Kolkata sidewalks are as jam-packed as the streets, and the protocol for non-marching pedestrians mirrors the discourtesy among drivers on the road: me first. The best defense, on foot or behind the wheel, is learning the game, fast. And laughing. Lots of laughing. The Government College art students who created this mural for the hotel I’m staying at had the right idea. Humor. Not anger. (Blow it up. It includes all the Kolkata stereotypes and clichés.)
These end-to-end traffic jams that frequently turn into gridlock waste pricy gasoline and increase emissions of carbon dioxide, the worst culprit in the global warming scenario. Indian planners foresee agricultural disaster from a combination of drought and flooding, a non-paradox I won’t take time to explain. An early casualty, they predict: basmati rice. It may lose its fragrance, which would be a gastronomic tragedy of historic proportions. Other food crops will also suffer. Indian agronomists are working furiously to develop heat tolerant varieties of essential crops.
Meanwhile, here and now, on the streets of Kolkata, breathing involves exhaust fumes, not fragrance. Very bad for people with asthma! Kolkata’s mortality rate from respiratory problems must be horrendous. A huge park in the center of the city is often called “the lung of Kolkata.” From the neglected look of it, the city’s health is anything but good.
I went for an early morning walk on this maidan today, hoping for some relatively clean air. The good news: very little traffic. The bad news: another source of pollution. Trash fires. Little piles of dry leaves and damp litter smoking away.

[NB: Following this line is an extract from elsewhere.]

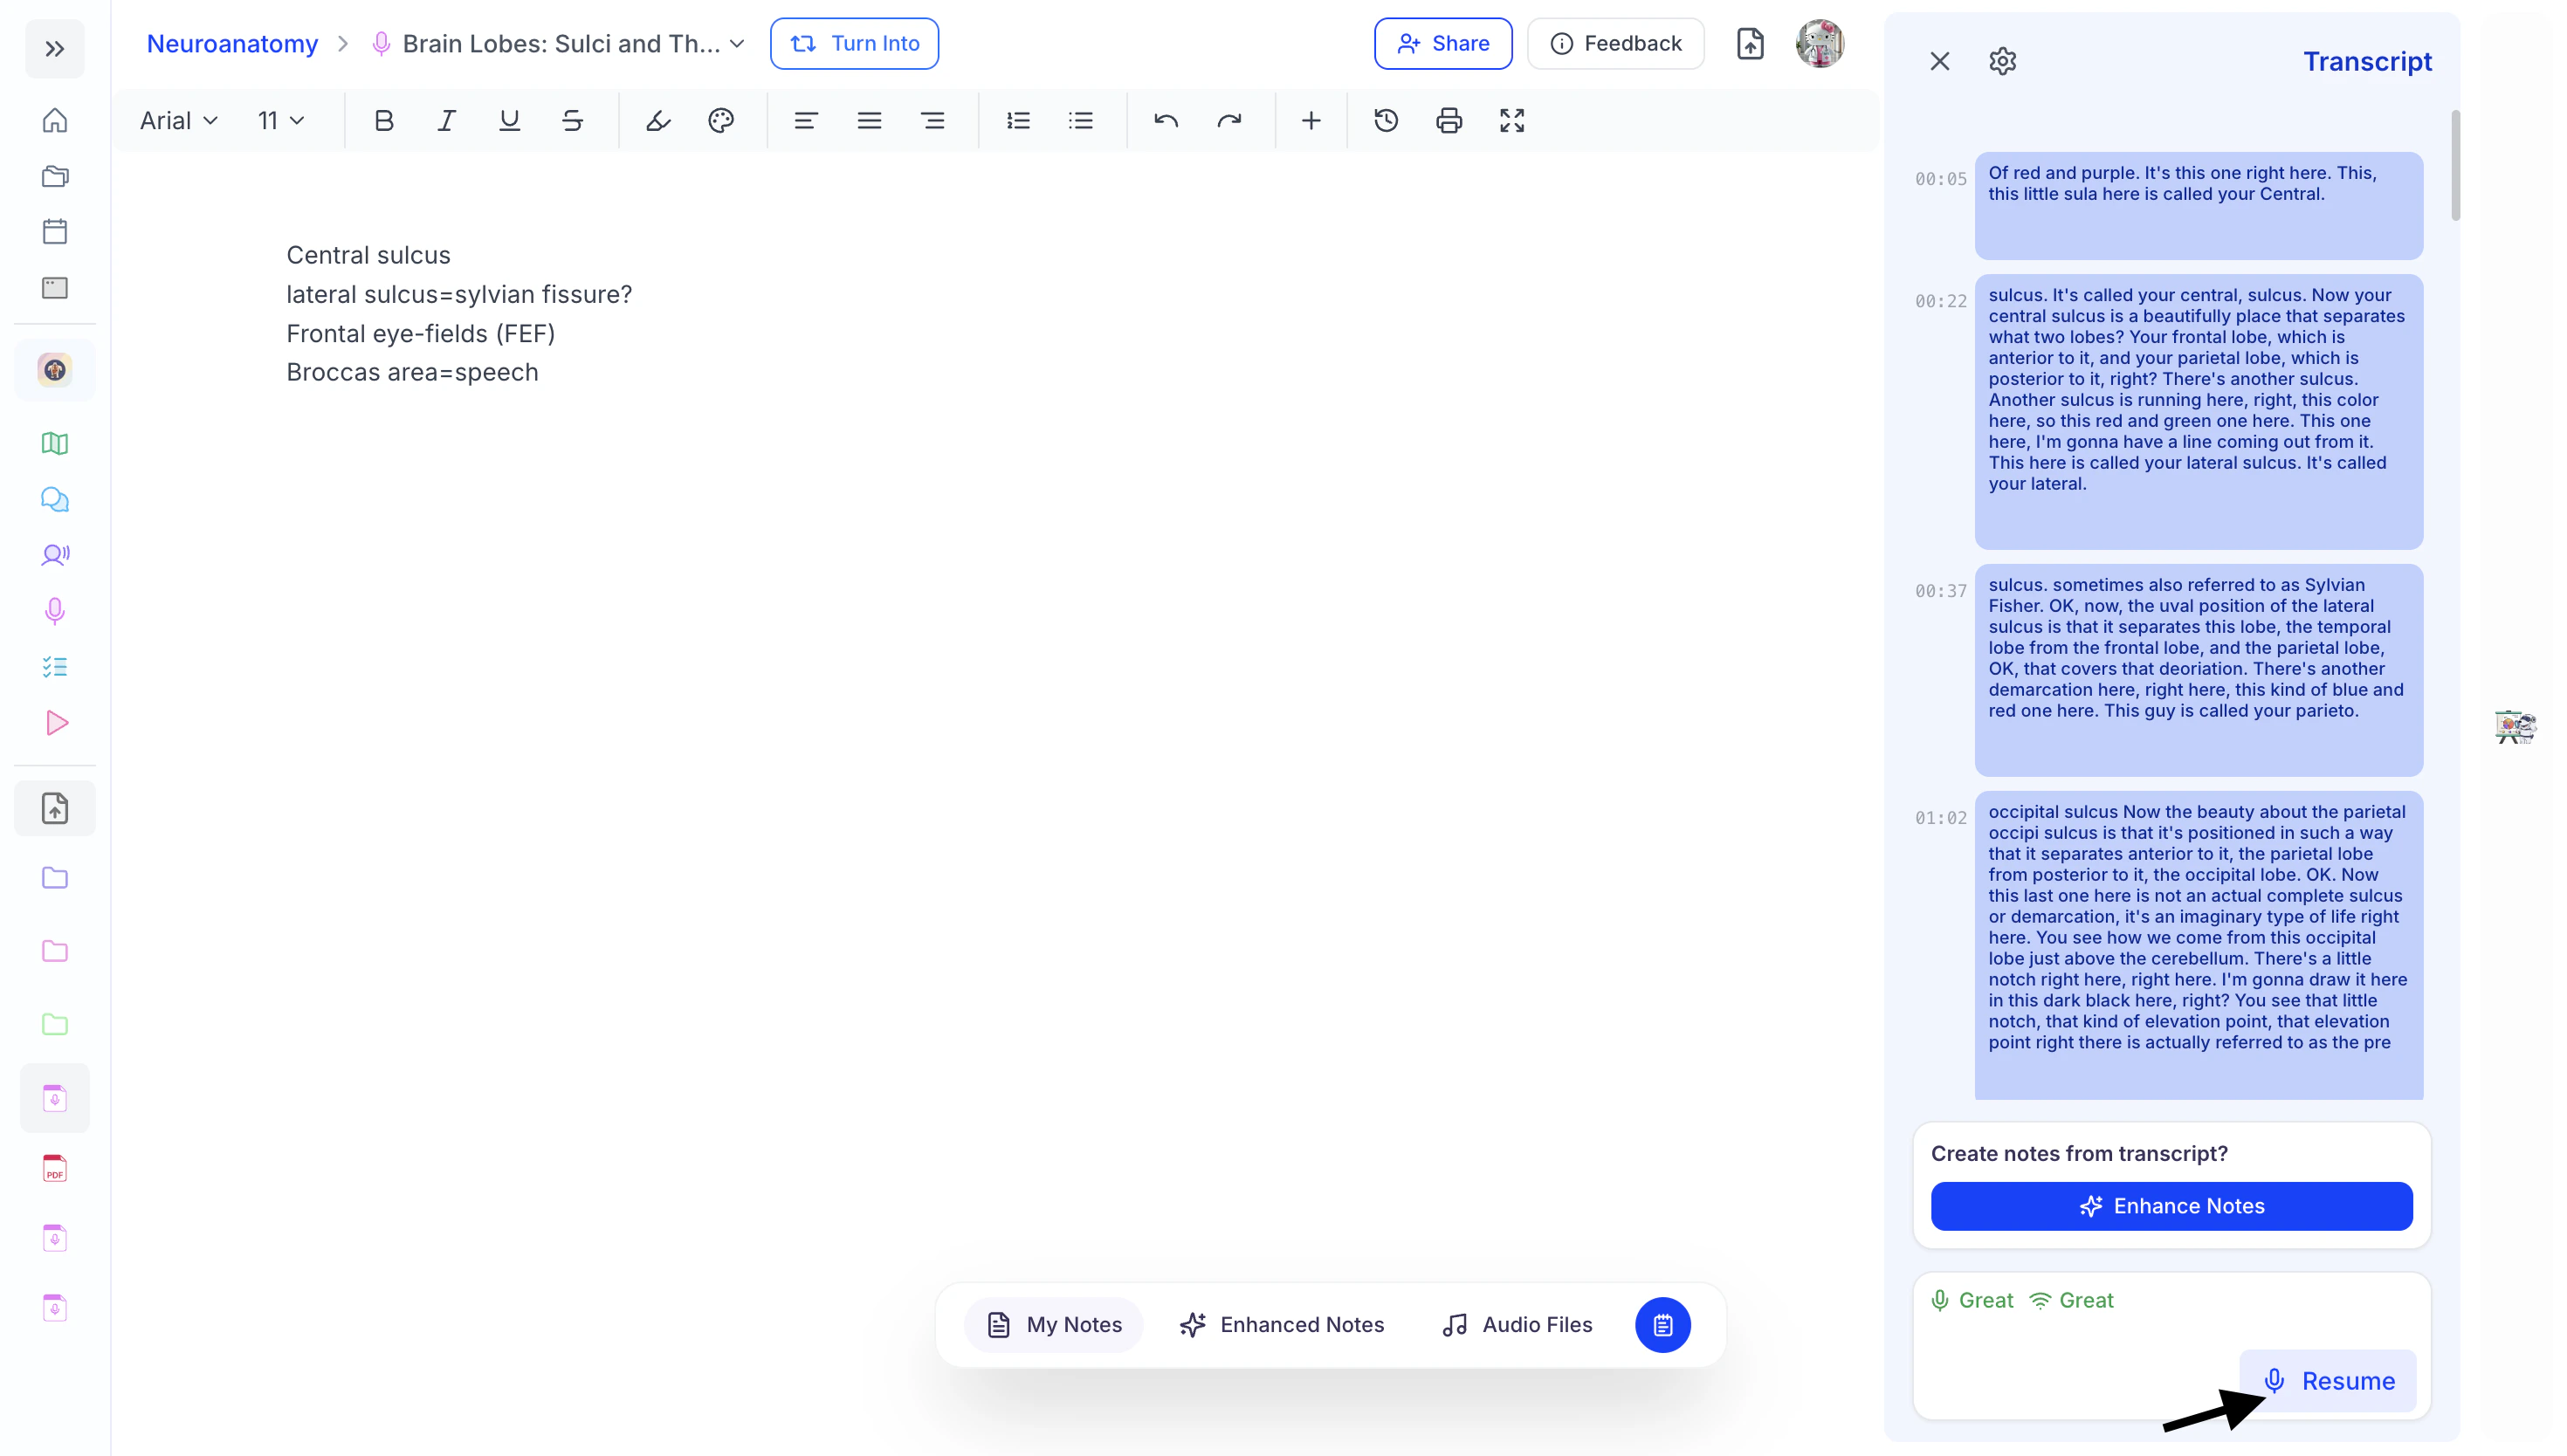Toggle bold formatting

No wonder planes landing in Kolkata descend through an ominous orangy gray wafer.
A similar smog wafer hovers over Delhi, where the winter air is also less than salubrious, although it used to be even worse—trucks, buses, even cars, trailing foul black plumes of exhaust. No more, in Delhi or Kolkata. Only unseen poisons creeping out to throw a dismal gray veil over every surface.
Reform is possible, even in this beguiling land of pay-to-play and hyper red-tapism.

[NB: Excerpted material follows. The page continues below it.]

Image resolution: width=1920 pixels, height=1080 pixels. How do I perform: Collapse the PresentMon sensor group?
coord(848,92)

Buses fueled by natural gas or not (mostly not, of course), India tends to take a fairly hard line during international environmental negotiations. The intellectual argument is attractive. The West got to pollute for 150 years. Expecting India to meet new, more exacting standards so much earlier in the push for industrialization isn’t fair. In a way, it isn’t. But the Victorians hadn’t the foggiest notion about the dangers of global warming either. We do.
While Indian diplomats representing their country in Kyoto or Cancun stand on principal and resist the imposition of more rigorous limits on green house gas emissions, especially carbon dioxide, people in the big cities of India are gasping for breath, and Indian planners are trying to figure out how on earth an already stressed country will cope with rising temperatures. Like the U.S., unfortunately, India has a pollution lobby. In the short term there are profits to be made for a few.
So the people on the street—cough! cough!—will continue to suffer. And they will stop every so often for a spot of tea served up in simple little hand-shaped clay cups. Use and toss. Dust to dust. Which is a theological way of saying sustainable.